Comar, commissario entro gennaio
VENEZIA. Una settimana per presentare memorie e osservazioni. Poi l’Autorità nazionale Anticorruzione (Anac) deciderà il nome del commissario straordinario che governerà la Comar srl (Costruzioni Mose Arsenale spa), impresa delle aziende del Mose Mantovani, Condotte e Fincosit dichiarata «commissariata».
In base a numerosi rapporti inviati dai commissari che governano il Consorzio Venezia Nuova (Luigi Magistro e Giuseppe Fiengo) è stato il presidente Cantone a prendere la decisione, comunicata con lettera l’8 gennaio scorso. «Non commento le decisioni dell’Autorità, ne prendo atto», si limita a dire Magistro.
Salvo clamorose sorprese potrebbe essere proprio lui con il collega Fiengo a governare la società, creata nel 2009 al solo scopo di gestire le gare d’appalto. Adesso i commissari hanno deciso di riprendere il controllo degli appalti. E la struttura sarà assorbita dalla casa madre. Episodi finiti più volte sotto la lente. Come gli appalti per il famoso jack-up, la nave da 50 milioni che dovrebbe rimuovere le paratoie dal fondo della laguna e trasportarle in Arsenale. Prototipo messo a gara, poi affidato direttamente alla Mantovani e alla Fip di Padova costato oltre 50 milioni di euro. E ancora non funzionante.

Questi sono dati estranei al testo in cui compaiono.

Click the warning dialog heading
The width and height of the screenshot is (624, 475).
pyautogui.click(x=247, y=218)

I riflettori sono adesso accesi sui meccanismi di affidamento dei lavori degli ultimi anni. Molte parti del sistema Mose come le porte della conca e altri meccanismi venivano affidate o messe a gara con procedure decise dalla Comar, società delle imprese. In qualche caso con maggiori costi consistenti, che andavano ad aggiungersi ai prezzi in regime di monopolio e all’aggio del 12 per cento di spettanza del Consorzio. Adesso i sette dipendenti della Comar saranno assorbiti dal Consorzio. Eliminando la «sovrastruttura».

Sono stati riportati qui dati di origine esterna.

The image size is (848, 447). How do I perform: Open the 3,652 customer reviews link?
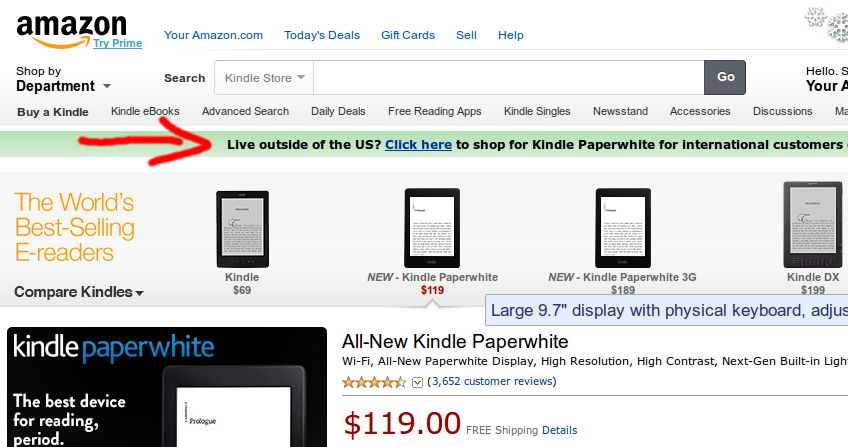[491, 381]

Resta la preoccupazione per gli altri 28 operai della Cav, la Costruzioni Arsenale Venezia anch’essa di proprietà delle imprese del Mose e in via di scioglimento. Il valore della Cav sta oggi nell’avere il “ramo di azienda” della ex Palomar, che era stata acquistata per sei milioni di euro dal Consorzio con soldi pubblici. Dunque le attrezzature e la possibilità di usare gli storici Bacini di carenaggio. Proprio su questo gli operai adesso annunciano una offensiva. «Stiamo contattando i nostri legali», dicono, «perché vogliamo impedire altre operazioni sulla nostra pelle».
Gli operai hanno chiesto un incontro urgente al sindaco Brugnaro. Vogliono rilanciare la cantieristica e mettersi a disposizione: «Ben venga la chiarezza sugli appalti e le spese», dicono, «chiediamo anche perché la nostra azienda ha rifiutato lavoro e commesse per la riparazioni di navi. All’Arsenale la cantieristica deve rimanere e il Comune può gestire i Bacini medio e grande. Può anche coesistere con le paratoie. Ma non deve sparire».